DIRECTIONS FOR THIS TASK =
With pictures left out, retype exactly the lines from the one containing "Task: Open the XSS dropdown menu" through the final line of the entries.

AVAILABLE DATA =
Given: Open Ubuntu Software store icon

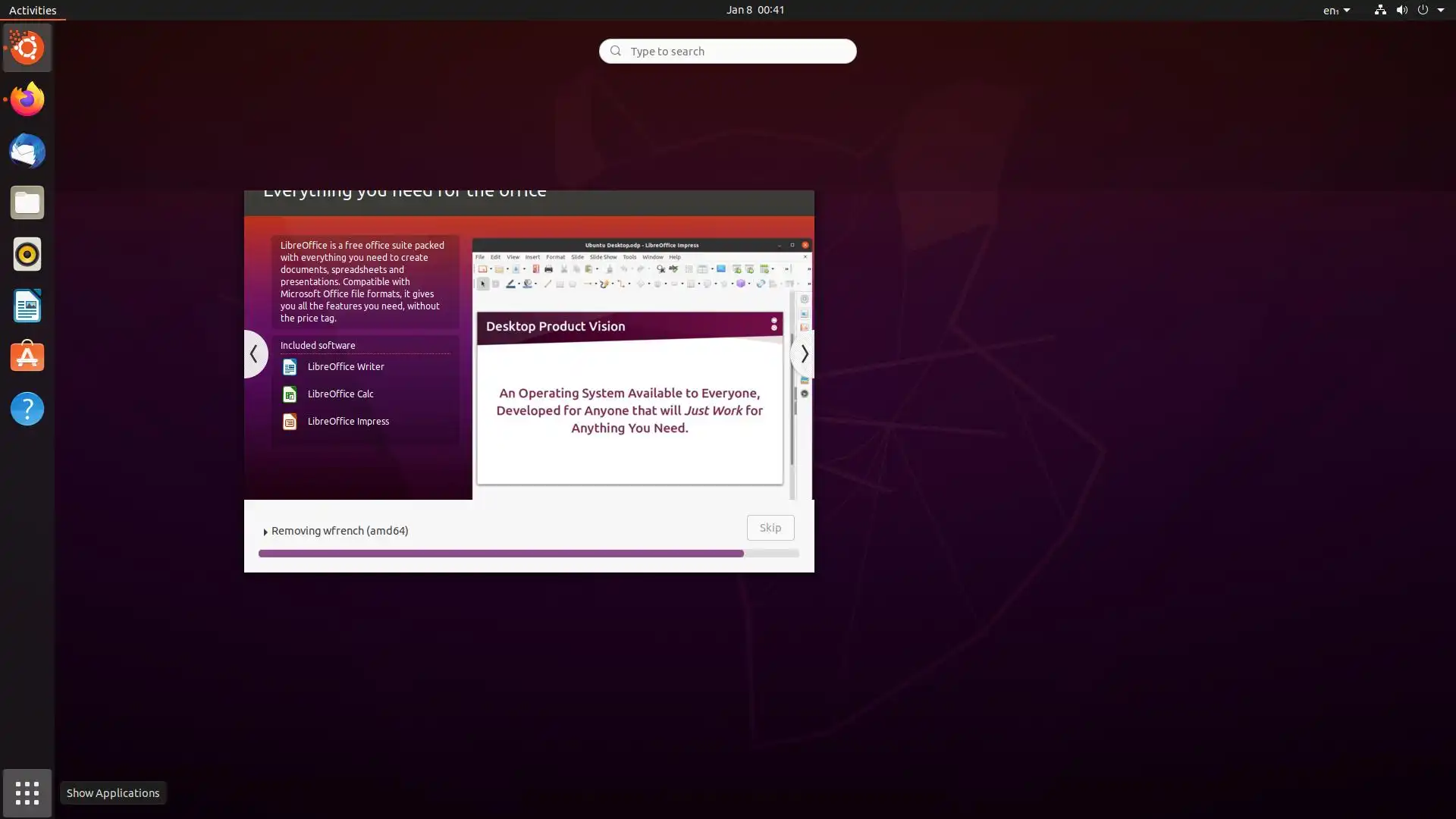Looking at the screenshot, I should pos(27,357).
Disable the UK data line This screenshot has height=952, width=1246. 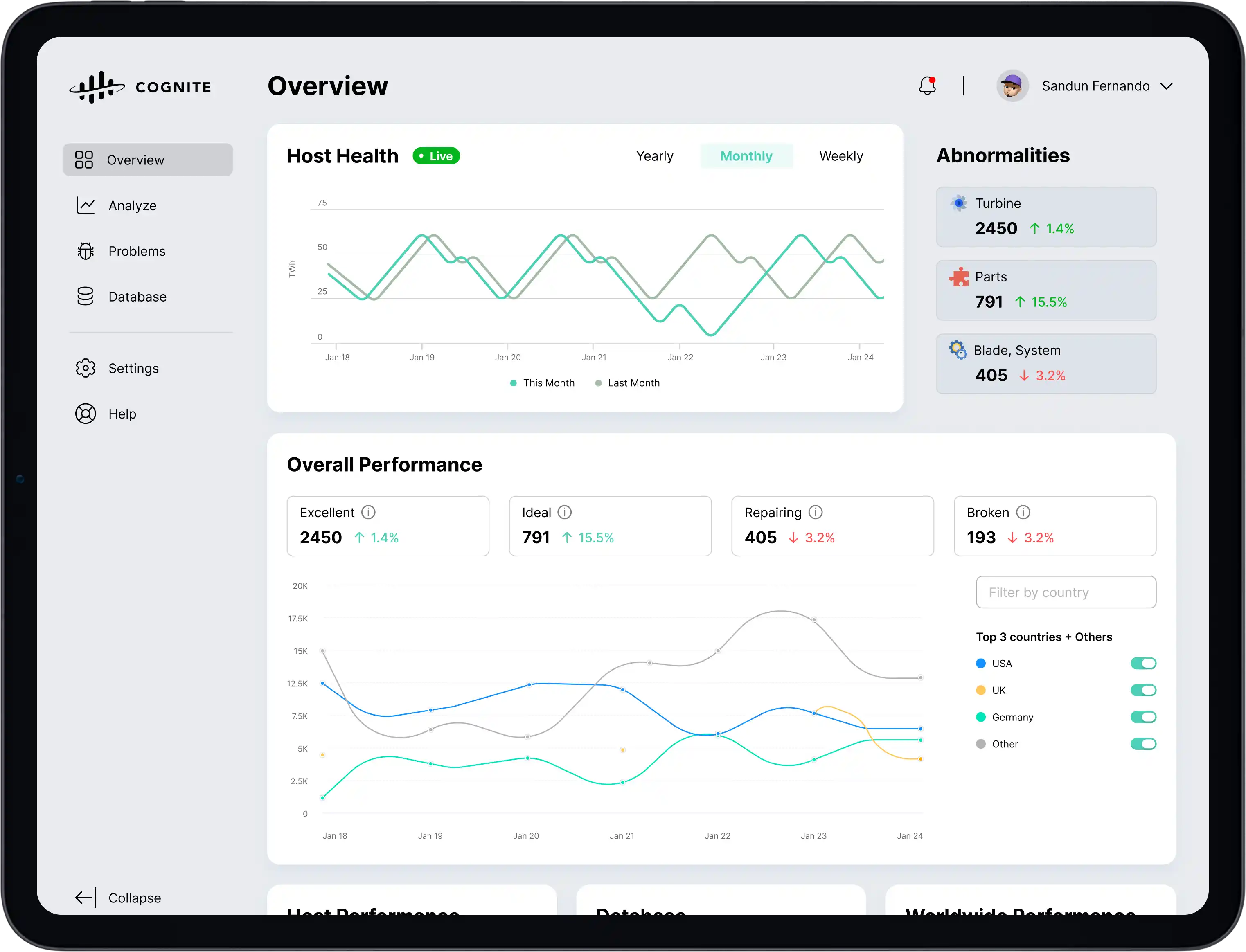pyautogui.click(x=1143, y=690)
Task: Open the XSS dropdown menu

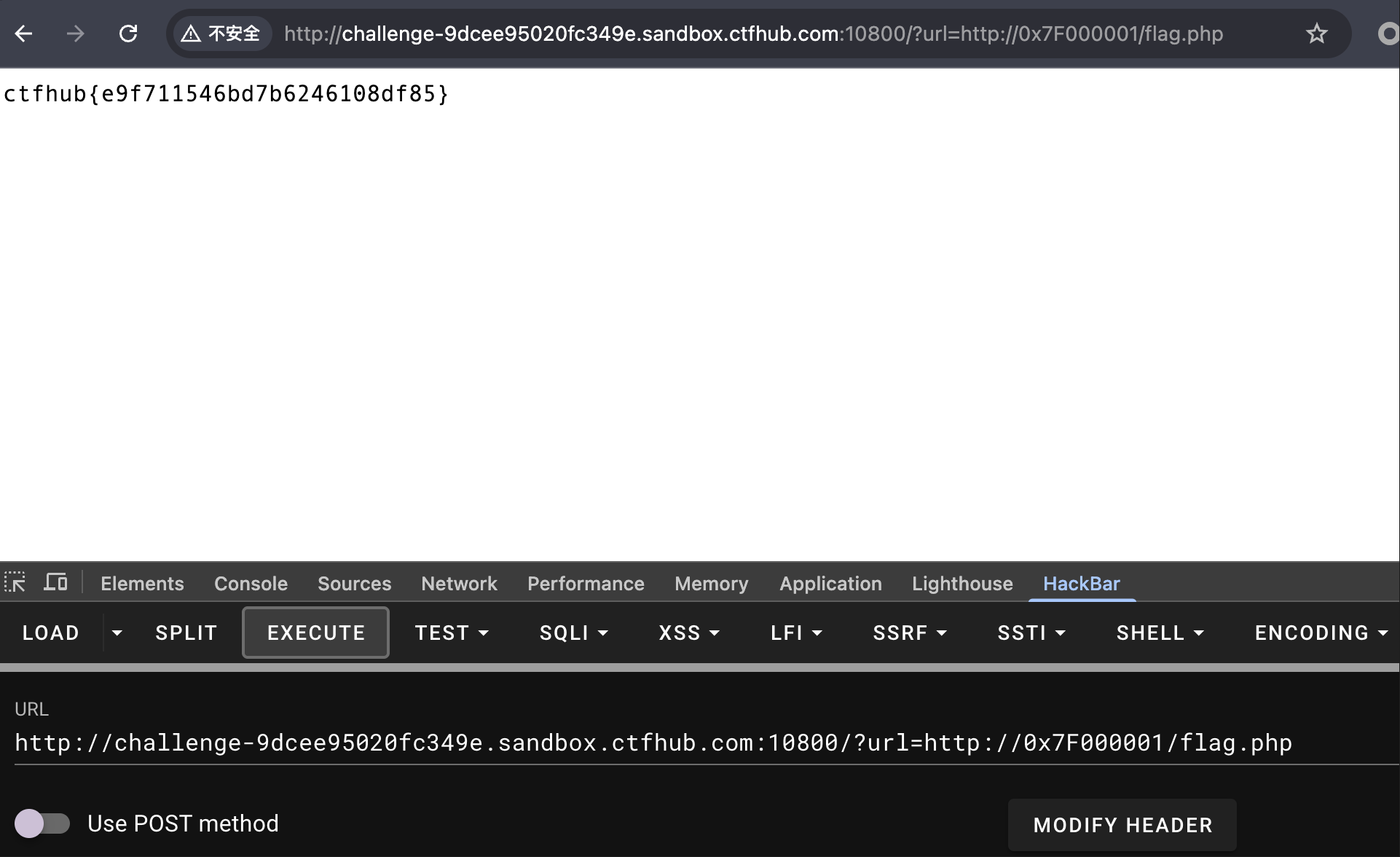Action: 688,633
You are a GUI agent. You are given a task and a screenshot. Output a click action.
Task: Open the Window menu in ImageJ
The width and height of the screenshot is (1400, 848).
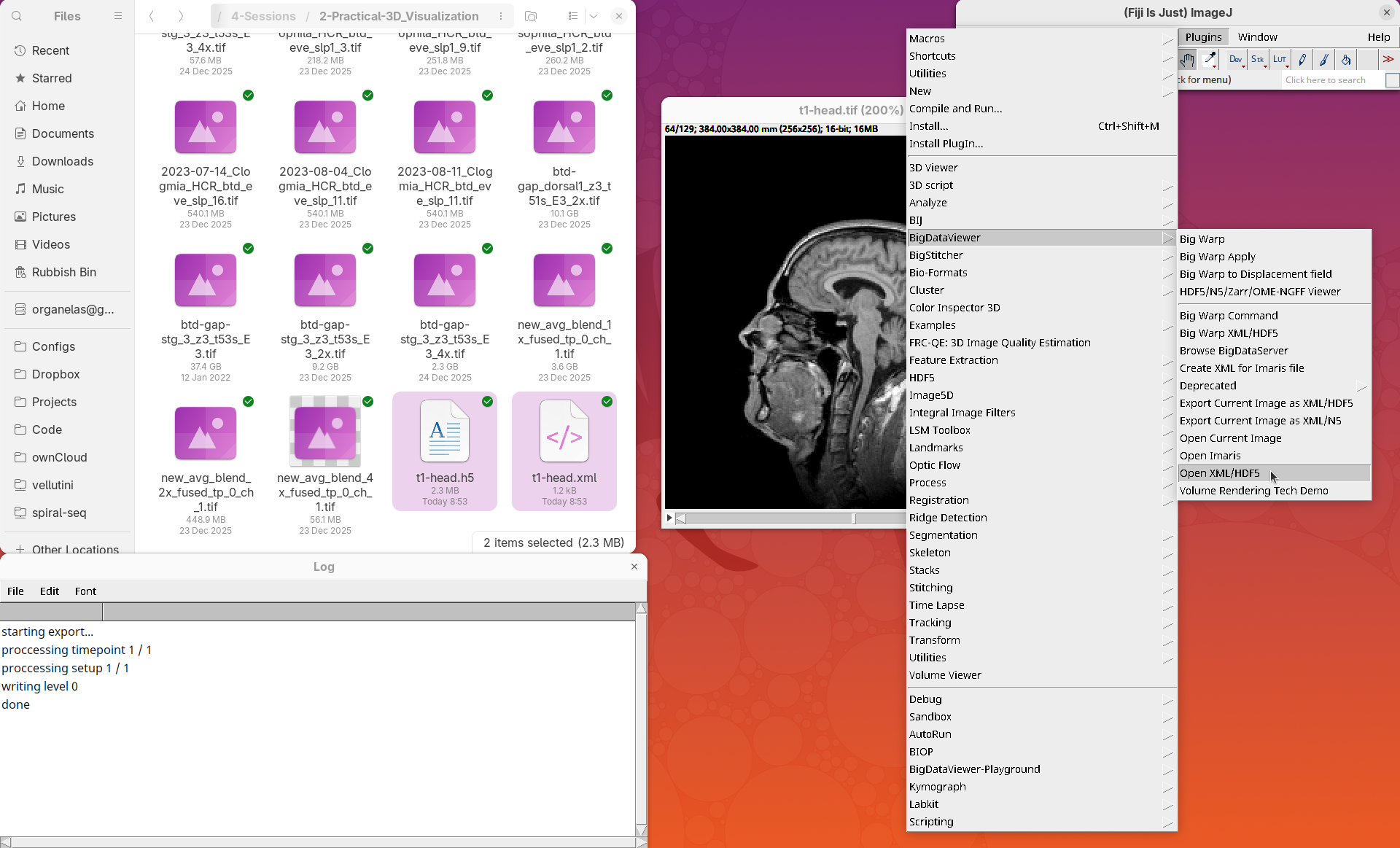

EXERCISE ANSWER =
Task: Open the XSS dropdown menu

Action: 688,633
You are a GUI agent. You are given a task and a screenshot. Output a click action.
Task: Open the Window menu in ImageJ
The width and height of the screenshot is (1400, 848).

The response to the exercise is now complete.